(Saved entries)
......
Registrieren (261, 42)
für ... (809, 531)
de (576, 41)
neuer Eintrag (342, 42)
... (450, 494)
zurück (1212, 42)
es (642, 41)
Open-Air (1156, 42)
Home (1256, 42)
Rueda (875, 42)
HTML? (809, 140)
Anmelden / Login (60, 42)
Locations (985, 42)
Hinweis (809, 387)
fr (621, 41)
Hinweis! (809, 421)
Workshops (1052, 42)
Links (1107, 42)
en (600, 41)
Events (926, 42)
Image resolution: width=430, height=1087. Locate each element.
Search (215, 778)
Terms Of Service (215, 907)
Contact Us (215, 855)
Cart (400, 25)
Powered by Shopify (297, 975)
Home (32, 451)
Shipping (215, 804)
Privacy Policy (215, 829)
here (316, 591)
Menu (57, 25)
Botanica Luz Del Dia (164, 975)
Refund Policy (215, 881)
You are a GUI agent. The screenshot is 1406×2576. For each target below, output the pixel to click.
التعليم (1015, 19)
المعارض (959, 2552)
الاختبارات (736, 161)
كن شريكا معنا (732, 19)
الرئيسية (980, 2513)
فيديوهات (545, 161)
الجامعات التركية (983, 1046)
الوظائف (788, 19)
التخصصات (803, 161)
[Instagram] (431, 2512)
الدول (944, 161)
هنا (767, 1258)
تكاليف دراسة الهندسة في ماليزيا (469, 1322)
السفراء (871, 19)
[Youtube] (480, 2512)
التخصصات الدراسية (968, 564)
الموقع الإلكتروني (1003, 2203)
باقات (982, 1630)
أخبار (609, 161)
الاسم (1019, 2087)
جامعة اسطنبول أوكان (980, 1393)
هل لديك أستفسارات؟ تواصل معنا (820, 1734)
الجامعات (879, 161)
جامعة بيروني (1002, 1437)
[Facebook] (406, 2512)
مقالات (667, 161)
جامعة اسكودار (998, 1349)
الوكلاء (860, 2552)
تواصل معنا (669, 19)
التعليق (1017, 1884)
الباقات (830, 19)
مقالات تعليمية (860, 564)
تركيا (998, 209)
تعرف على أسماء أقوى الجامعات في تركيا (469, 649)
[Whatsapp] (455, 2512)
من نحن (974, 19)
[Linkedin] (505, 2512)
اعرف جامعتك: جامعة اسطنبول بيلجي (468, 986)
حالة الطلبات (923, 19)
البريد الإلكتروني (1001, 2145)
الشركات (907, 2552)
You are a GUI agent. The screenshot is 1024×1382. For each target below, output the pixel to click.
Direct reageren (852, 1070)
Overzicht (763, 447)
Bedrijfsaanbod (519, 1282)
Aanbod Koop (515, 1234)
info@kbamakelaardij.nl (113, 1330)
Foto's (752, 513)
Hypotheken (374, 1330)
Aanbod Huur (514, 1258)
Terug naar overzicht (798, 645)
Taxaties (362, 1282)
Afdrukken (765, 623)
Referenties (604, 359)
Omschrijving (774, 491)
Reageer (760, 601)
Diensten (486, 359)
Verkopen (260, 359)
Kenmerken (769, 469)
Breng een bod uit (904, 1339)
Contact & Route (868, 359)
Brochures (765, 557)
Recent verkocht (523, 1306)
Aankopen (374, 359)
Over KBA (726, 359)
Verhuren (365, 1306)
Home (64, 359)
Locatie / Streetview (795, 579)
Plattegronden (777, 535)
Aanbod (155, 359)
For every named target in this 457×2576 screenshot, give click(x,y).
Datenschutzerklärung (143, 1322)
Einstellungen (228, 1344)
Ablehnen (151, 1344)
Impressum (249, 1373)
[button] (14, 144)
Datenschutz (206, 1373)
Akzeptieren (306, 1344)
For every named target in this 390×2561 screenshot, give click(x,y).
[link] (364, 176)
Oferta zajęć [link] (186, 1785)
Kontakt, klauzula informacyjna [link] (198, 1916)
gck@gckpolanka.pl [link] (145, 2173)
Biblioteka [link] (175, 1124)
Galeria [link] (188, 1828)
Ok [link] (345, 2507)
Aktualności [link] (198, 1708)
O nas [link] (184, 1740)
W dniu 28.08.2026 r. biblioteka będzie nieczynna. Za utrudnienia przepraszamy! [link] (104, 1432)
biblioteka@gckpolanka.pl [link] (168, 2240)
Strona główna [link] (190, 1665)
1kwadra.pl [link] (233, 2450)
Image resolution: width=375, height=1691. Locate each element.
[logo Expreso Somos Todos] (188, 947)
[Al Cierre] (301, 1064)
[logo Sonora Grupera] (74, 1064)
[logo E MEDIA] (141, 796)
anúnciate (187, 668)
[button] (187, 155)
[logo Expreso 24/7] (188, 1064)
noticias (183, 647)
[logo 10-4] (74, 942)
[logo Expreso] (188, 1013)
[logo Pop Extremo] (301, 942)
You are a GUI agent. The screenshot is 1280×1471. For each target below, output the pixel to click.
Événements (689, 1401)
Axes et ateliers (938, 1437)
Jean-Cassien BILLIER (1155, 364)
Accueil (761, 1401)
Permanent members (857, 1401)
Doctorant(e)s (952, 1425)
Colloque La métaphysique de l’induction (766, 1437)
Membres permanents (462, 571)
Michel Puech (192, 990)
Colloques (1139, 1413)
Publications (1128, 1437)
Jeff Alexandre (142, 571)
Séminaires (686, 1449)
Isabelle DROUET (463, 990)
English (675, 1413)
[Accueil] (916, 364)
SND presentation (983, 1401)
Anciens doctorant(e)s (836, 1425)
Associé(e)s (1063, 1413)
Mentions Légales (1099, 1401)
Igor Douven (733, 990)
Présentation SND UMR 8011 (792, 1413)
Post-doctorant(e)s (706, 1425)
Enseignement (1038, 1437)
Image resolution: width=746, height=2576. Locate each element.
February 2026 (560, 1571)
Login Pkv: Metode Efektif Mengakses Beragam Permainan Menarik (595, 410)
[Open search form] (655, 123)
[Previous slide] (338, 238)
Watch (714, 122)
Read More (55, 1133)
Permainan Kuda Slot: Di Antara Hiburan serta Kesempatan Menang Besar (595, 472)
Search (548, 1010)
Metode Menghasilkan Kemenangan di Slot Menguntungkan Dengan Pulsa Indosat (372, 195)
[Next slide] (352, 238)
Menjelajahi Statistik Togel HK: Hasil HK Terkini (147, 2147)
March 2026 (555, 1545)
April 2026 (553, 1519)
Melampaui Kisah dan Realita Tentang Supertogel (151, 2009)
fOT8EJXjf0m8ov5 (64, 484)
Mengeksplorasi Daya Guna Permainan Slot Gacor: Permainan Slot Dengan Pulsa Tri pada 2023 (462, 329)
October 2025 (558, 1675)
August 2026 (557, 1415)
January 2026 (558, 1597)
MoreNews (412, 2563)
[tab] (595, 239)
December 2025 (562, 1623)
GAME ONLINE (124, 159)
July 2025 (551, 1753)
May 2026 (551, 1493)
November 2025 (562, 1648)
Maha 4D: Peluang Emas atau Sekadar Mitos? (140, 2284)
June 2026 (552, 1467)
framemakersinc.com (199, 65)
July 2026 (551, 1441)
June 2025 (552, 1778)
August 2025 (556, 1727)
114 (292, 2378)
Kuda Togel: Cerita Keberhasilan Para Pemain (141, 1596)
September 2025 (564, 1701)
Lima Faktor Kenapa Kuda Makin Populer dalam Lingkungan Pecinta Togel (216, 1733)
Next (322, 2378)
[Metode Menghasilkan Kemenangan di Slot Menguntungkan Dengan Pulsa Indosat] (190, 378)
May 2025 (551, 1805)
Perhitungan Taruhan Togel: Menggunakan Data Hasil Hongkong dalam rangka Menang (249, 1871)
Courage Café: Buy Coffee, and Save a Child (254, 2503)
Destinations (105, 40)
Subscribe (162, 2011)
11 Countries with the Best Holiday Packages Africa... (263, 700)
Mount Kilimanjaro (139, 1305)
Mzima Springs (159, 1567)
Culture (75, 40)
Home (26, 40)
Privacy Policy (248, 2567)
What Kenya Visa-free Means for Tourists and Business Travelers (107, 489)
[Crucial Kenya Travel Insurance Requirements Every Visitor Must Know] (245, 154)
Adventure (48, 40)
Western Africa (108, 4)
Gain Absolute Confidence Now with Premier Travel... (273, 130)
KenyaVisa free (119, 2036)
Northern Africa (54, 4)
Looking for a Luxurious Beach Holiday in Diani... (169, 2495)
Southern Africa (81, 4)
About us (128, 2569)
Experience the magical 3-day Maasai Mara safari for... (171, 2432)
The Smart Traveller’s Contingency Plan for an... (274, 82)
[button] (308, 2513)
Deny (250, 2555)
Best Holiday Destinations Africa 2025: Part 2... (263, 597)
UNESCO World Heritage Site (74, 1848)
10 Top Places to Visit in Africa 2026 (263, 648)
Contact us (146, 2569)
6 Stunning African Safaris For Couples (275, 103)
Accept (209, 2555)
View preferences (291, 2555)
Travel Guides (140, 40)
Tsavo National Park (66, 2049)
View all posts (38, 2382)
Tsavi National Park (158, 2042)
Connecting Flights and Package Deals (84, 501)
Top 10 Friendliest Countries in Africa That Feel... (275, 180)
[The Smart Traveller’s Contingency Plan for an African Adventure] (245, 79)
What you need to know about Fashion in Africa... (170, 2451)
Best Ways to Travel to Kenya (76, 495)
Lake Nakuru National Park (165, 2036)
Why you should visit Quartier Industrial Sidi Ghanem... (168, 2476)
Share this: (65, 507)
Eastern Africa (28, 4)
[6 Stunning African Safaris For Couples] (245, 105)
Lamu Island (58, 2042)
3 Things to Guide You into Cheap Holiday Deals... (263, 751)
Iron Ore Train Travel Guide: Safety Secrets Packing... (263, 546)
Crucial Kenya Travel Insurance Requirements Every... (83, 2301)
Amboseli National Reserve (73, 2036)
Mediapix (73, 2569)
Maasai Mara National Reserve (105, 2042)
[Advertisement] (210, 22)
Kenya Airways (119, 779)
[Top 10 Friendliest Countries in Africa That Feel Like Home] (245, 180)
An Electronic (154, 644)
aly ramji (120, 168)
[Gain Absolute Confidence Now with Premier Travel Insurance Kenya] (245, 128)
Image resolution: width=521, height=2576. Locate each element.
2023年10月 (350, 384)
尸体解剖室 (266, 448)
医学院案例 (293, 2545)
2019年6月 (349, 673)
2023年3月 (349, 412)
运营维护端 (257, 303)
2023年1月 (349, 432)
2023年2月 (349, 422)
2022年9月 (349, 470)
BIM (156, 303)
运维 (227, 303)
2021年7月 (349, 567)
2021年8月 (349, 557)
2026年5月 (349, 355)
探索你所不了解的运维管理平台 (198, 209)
......
**About this task**
In the data above, find the line that contains "[logo Expreso] (188, 1013)" and the line that contains "Doctorant(e)s (952, 1425)". Repeat exactly those lines and every line between them, and only those.

**Response area**
[logo Expreso] (188, 1013)
[logo Pop Extremo] (301, 942)
You are a GUI agent. The screenshot is 1280×1471. For each target below, output the pixel to click.
Événements (689, 1401)
Axes et ateliers (938, 1437)
Jean-Cassien BILLIER (1155, 364)
Accueil (761, 1401)
Permanent members (857, 1401)
Doctorant(e)s (952, 1425)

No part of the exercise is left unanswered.